**Target pointing data:**
######

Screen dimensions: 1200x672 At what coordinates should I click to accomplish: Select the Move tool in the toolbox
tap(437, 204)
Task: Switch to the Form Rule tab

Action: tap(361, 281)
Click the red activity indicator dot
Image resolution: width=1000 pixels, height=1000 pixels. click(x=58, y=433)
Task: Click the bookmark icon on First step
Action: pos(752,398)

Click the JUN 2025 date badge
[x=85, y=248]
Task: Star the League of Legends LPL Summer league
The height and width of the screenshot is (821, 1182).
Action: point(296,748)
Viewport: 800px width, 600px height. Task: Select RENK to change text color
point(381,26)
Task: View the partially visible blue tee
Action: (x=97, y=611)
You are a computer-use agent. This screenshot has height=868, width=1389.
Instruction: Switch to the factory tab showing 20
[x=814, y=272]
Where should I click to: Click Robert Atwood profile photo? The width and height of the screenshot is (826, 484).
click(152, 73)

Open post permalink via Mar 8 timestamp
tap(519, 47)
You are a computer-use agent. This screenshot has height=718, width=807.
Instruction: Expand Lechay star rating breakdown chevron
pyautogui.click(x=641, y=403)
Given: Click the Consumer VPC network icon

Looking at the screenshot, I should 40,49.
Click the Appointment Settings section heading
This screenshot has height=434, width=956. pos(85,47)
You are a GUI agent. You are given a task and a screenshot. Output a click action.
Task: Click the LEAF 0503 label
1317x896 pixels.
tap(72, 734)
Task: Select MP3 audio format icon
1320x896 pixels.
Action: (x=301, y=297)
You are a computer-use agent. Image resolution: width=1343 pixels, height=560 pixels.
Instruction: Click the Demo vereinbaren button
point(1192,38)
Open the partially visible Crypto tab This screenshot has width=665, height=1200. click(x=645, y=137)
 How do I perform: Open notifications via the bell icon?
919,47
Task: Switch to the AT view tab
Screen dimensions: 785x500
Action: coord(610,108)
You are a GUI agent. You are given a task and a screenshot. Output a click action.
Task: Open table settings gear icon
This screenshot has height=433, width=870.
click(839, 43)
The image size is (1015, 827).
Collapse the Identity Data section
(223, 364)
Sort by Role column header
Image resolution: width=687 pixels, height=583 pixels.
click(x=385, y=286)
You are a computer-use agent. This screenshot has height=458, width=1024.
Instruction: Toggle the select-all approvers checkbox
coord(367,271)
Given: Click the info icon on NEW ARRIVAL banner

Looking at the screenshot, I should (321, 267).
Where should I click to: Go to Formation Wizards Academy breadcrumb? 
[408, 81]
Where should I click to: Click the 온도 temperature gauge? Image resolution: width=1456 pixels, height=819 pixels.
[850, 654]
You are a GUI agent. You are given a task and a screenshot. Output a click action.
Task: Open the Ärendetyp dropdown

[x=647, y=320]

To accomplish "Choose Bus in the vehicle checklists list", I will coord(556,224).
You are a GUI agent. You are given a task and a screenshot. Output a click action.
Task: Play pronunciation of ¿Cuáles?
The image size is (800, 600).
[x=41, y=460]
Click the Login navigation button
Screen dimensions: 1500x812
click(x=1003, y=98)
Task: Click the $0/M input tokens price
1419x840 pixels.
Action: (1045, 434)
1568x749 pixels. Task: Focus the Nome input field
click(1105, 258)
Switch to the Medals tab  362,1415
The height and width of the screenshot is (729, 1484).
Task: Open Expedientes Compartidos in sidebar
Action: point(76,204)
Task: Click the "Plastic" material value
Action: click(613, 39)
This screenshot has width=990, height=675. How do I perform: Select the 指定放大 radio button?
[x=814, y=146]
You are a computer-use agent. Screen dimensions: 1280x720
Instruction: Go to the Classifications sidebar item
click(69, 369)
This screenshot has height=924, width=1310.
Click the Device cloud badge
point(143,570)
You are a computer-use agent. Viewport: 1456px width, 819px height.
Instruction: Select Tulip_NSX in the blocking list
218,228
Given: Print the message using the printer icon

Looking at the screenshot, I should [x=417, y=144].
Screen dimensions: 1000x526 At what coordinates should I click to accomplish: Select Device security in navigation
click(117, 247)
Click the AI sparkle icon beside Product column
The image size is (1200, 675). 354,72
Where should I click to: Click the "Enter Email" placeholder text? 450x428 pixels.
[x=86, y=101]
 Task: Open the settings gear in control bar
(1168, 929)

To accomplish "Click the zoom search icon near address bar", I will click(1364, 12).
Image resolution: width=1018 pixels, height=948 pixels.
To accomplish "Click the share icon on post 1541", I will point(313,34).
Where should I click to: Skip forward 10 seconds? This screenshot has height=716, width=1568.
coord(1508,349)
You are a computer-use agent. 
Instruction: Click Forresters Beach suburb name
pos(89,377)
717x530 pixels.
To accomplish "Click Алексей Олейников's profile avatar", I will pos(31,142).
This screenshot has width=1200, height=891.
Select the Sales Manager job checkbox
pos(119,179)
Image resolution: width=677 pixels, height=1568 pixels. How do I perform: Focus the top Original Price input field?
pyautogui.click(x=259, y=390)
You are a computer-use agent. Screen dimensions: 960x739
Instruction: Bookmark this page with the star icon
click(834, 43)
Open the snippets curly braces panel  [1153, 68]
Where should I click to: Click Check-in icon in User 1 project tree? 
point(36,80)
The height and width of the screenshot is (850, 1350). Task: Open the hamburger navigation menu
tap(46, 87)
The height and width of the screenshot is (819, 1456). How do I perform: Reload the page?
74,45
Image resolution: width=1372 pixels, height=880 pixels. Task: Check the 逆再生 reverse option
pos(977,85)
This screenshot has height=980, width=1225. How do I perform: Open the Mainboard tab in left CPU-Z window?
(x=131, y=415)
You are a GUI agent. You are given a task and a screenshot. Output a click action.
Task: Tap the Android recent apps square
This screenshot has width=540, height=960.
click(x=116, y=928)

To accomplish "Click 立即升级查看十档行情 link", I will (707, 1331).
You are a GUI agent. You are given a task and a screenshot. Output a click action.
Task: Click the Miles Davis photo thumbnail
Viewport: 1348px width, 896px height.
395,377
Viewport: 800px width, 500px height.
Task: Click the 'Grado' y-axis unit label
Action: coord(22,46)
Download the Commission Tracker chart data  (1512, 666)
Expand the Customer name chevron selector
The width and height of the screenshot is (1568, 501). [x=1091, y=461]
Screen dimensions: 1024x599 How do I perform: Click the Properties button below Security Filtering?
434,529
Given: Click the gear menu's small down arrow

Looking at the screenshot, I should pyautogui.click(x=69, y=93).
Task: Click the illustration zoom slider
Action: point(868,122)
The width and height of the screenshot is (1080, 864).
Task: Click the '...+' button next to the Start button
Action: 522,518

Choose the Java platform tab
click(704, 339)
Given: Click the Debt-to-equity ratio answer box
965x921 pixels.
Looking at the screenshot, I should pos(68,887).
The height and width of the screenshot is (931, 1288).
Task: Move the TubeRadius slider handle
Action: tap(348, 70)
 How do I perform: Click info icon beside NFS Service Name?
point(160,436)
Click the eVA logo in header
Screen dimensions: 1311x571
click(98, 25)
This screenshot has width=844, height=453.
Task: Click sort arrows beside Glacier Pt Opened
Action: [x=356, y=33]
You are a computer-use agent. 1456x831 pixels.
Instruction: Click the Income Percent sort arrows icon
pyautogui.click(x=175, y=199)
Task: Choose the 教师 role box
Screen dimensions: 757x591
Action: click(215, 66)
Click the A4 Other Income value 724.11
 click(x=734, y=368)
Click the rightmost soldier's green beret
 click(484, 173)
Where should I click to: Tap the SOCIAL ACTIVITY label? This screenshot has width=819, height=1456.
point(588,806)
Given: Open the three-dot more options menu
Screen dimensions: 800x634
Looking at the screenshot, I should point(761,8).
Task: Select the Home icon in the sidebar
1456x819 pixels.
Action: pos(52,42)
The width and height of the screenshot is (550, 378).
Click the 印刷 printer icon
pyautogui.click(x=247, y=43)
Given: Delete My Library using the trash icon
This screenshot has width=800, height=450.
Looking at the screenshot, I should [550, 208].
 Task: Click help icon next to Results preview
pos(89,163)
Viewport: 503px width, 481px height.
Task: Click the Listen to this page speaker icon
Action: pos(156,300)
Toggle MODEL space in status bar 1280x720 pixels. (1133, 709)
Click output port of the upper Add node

######

**Short problem:** Reproduce every line of the records, including the requests, from the first line up to and including the line with "Action: tap(361, 281)", and shift each coordinate in the answers up by 102.

**Exercise result:**
Screen dimensions: 1200x672 At what coordinates should I click to accomplish: Select the Move tool in the toolbox
tap(539, 306)
Task: Switch to the Form Rule tab

Action: tap(463, 383)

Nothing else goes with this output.